> [TEXTO DE ORIGEN]:
San Basilio también señala a la Tradición Apostólica como fuente de las mismas observancias, a las que añade, como ejemplo, las siguientes: el orar hacia el este; consagrar la Eucaristía en medio de una fórmula de invocación que no se encuentra registrada ni en San Pablo, ni en el Evangelio; bendecir el agua bautismal y el aceite de la unción, etc.

Como dice Dom Guéranger, no sólo San Basilio, sino toda la antigüedad, sin excepción, confiesa expresamente esta gran regla de San Agustín: “Es muy razonable pensar que una práctica conservada por toda la Iglesia y no establecida por los Concilios, pero siempre conservada, no puede haber sido transmitida sino por la autoridad de los Apóstoles”.

San Pablo, en su primera Carta a los Corintios, nos muestra a esta nueva Iglesia ya en posesión de los Misterios del Cuerpo y la Sangre del Señor; sin merma de lo cual demuestra querer dar disposiciones más precisas en cuanto a las cosas sacras.

Recabando de los Hechos y las Epístolas de los Apóstoles, así como también de los testimonios de la Tradición de los primeros cinco siglos, se pueden reconstruir estos ritos generales que deben considerarse como apostólicos.

Este mandato apostólico tuvo pronto fuerza de ley, ya que, en la primera mitad del siglo II, el gran apologista San Justino, en la descripción que dio de la Misa de su tiempo, da fe de la fidelidad con que aquella era observada. Tertuliano y San Cipriano confirman este testimonio.

A fines del siglo IV se reportan estas significativas palabras del Papa San Siricio (+ 399) que revelan toda la importancia de la unidad litúrgica como fundamento de la unidad de la Fe y del Dogma: “La regla apostólica nos enseña que la confesión de fe de los obispos católicos debe ser una. Si hay una sola fe, no habrá más que una sola tradición. Si hay una sola tradición, tendrá que haber una sola disciplina en toda la Iglesia”.

En conclusión: durante los tres primeros siglos hubo una unidad sustancial de ritos, a pesar de las diferencias accidentales locales que podían encontrarse. Los detalles variables fueron gradualmente fijados, y entraron en la Tradición de la Iglesia.

Desde el siglo IV en adelante tenemos informaciones muy detalladas acerca de las cuestiones litúrgicas. Padres de la Iglesia como San Cirilo de Jerusalén (+ 386), San Atanasio (+ 373), San Basilio (+ 379), San Juan Crisóstomo (+ 407) nos proporcionan elaboradas descripciones de los ritos que se celebraban.

LAS CEREMONIAS DESDE EL ORIGEN

El rito de la Santa Misa se remonta, pues, a los tiempos apostólicos. Consideremos algunas ceremonias en particular:

El saludo a los files con las palabras Dominus vobiscum ya estaba en uso desde la ley antigua. Booz lo dirigió a sus segadores (cf. Rut 2, 4).

Esta fórmula de saludo, acostumbrada entre los israelitas, perdura aún hoy en Palestina. Nótese que es la misma que el Arcángel San Gabriel usa para saludar a María Santísima; y es la que usa el celebrante del Santo Sacrificio.

> [EJERCICIO PLANTEADO]: Retoma el texto sobre el origen de los ritos de la Misa justo después de su última frase. Este material es aparte y no tiene que ver con el texto sobre el origen de los ritos de la Misa.

> [DATOS PROPORCIONADOS]:

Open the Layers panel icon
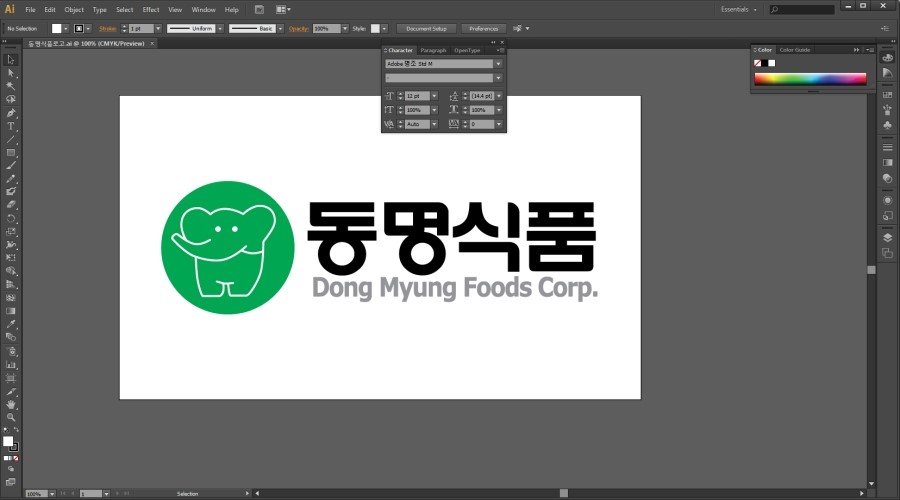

> [RESULTADO DEL EJERCICIO]:
El Obispo saluda en la Colecta con la fórmula Pax vobis. Es la fórmula del saludo que Jesús usaba en vida, y hasta después de resucitado, y el que enseñó a sus discípulos. Esta fórmula de caridad, que sólo se ha conservado en la Liturgia y se ha perdido en el uso corriente, tiene una promesa de Jesús que le da la eficacia de una verdadera bendición, pues dice que la paz descenderá sobre aquellos a quienes saludemos, si son “hijos de paz”, y que ni aún en caso contrario será perdido nuestro saludo, pues entonces la paz vendrá a nosotros.

El profeta Azarías saluda a Asá, rey de Judá con esta fórmula: “Vino entonces el Espíritu de Dios sobre Azarías, hijo de Oded, el cual salió al encuentro de Asá y le dijo: ¡Oídme vosotros, oh Asá y todo Judá y Benjamín! Yahvé estará con vosotros cuando vosotros estéis con Él; y si le buscareis, se dejará hallar de vosotros; mas si le abandonareis, os abandonará.” (cf. II Crónicas 15, 1-2).

Ecce ego vobiscum sum, dice Jesucristo a su Iglesia (Mt 28, 20). De este modo, la Iglesia mantiene este uso de los Apóstoles, como lo prueba la uniformidad de esta práctica en las antiguas Liturgias de Oriente y de Occidente.

La oración Colecta, la forma de oración que reúne las intenciones de todos los fieles antes de la oblación del Sacrificio, pertenece también a la institución primitiva. La conclusión de esta oración y de todas las otras con las palabras Per omnia sæcula sæculorum la encontramos desde los primeros días de la Iglesia en todas las liturgias.

En cuanto a la costumbre de responder Amen, no hay duda de que se remonta a los tiempos apostólicos: Si tú bendices sólo con el espíritu, ¿cómo al fin de tu acción de gracias el simple fiel dirá el Amén? Puesto que no entiende lo que tú dices (cf. I Cor 14, 16).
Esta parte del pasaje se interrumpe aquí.